Again, in his Los Angeles Times column, Turley tries to be fair: "Of course Ashcroft is not considering camps on the order of the internment camps used to incarcerate Japanese American citizens in World War II. But he can be credited only with thinking smaller; we have learned from painful experience that unchecked authority, once tasted, easily becomes insatiable." (Emphasis added.)
Turley insists that "the proposed camp plan should trigger immediate Congressional hearings and reconsideration of Ashcroft's fitness for important office. Whereas Al Qaeda is a threat to the lives of our citizens, Ashcroft has become a clear and present threat to our liberties." (Emphasis added.)
On August 8, The Wall Street Journal, which much admires Ashcroft on its editorial pages, reported that "the Goose Creek, South Carolina, facility that houses [Jose] Padilla—mostly empty since it was designated in January to hold foreigners captured in the U.S. and facing military tribunals—now has a special wing that could be used to jail about 20 U.S. citizens if the government were to deem them enemy combatants, a senior administration official said." The Justice Department has told Turley that it has not denied this story. And space can be found in military installations for more "enemy combatants."
But once the camps are operating, can General Ashcroft be restrained from detaining—not in these special camps, but in regular lockups—any American investigated under suspicion of domestic terrorism under the new, elastic FBI guidelines for criminal investigations? From page three of these Ashcroft terrorism FBI guidelines:
"The nature of the conduct engaged in by a [terrorist] enterprise will justify an inference that the standard [for opening a criminal justice investigation] is satisfied, even if there are no known statements by participants that advocate or indicate planning for violence or other prohibited acts." (Emphasis added.) That conduct can be simply "intimidating" the government, according to the USA Patriot Act.

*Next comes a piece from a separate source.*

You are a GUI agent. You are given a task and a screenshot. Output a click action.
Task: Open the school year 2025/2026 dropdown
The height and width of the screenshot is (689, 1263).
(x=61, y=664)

The new Steven Spielberg-Tom Cruise movie, Minority Report, shows the government, some years hence, imprisoning "pre-criminals" before they engage in, or even think of, terrorism. That may not be just fiction, folks.

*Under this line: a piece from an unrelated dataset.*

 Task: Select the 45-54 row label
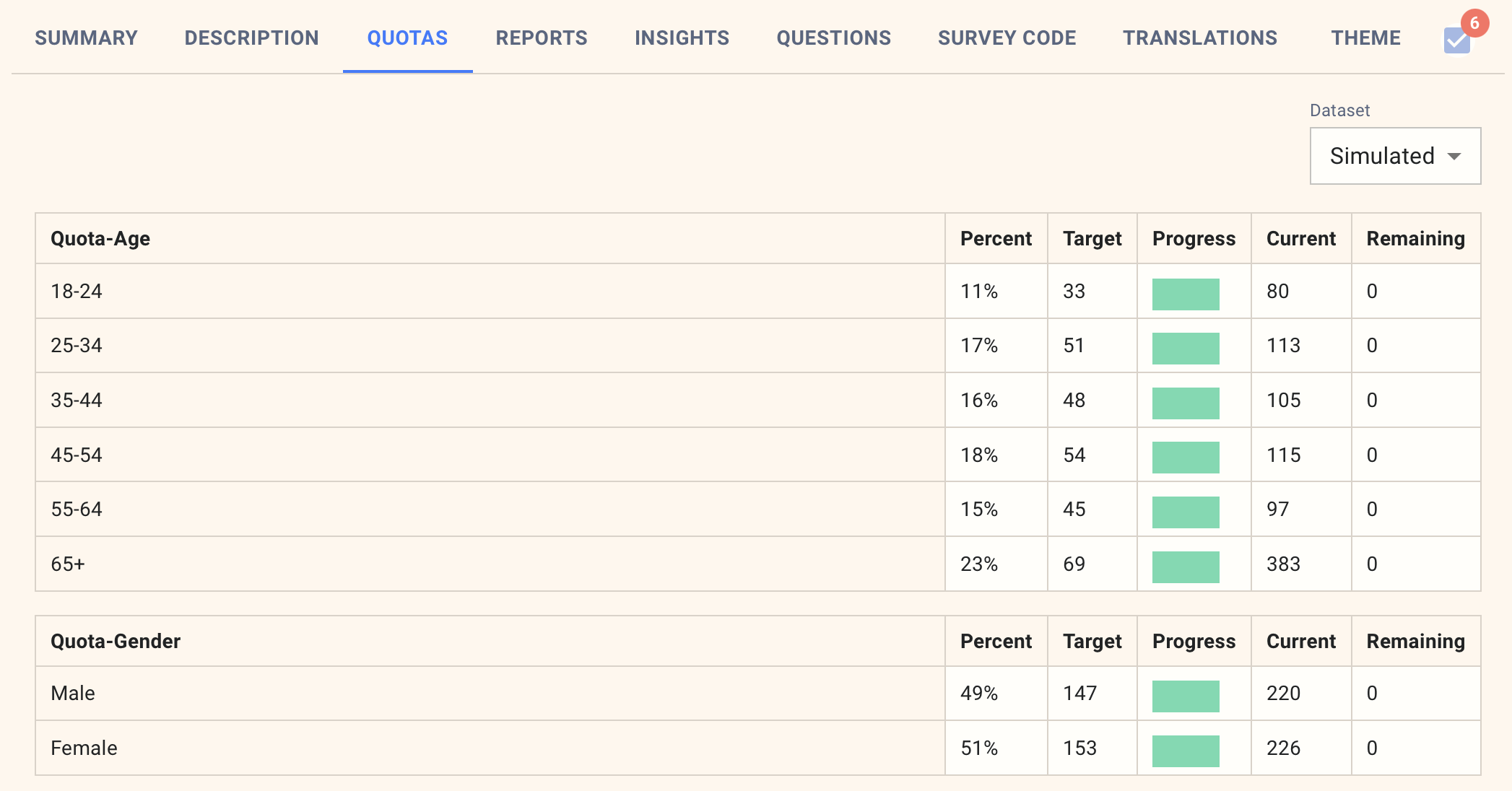pos(77,455)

Returning to General Ashcroft's plans for American enemy combatants, an August 8 New York Times editorial—written before those plans were revealed—said: "The Bush administration seems to believe, on no good legal authority, that if it calls citizens combatants in the war on terrorism, it can imprison them indefinitely and deprive them of lawyers. This defiance of the courts repudiates two centuries of constitutional law and undermines the very freedoms that President Bush says he is defending in the struggle against terrorism."

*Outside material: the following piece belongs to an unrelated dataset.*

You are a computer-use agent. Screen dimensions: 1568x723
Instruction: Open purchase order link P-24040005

Meanwhile, as the camps are being prepared, the braying Terry McAuliffe and the pack of Democratic presidential aspirants are campaigning on corporate crime, with no reference to the constitutional crimes being committed by Bush and Ashcroft. As Supreme Court Justice Louis Brandeis prophesied: "The greatest menace to freedom is an inert people." And an inert Democratic leadership. See you in a month, if I'm not an Ashcroft camper.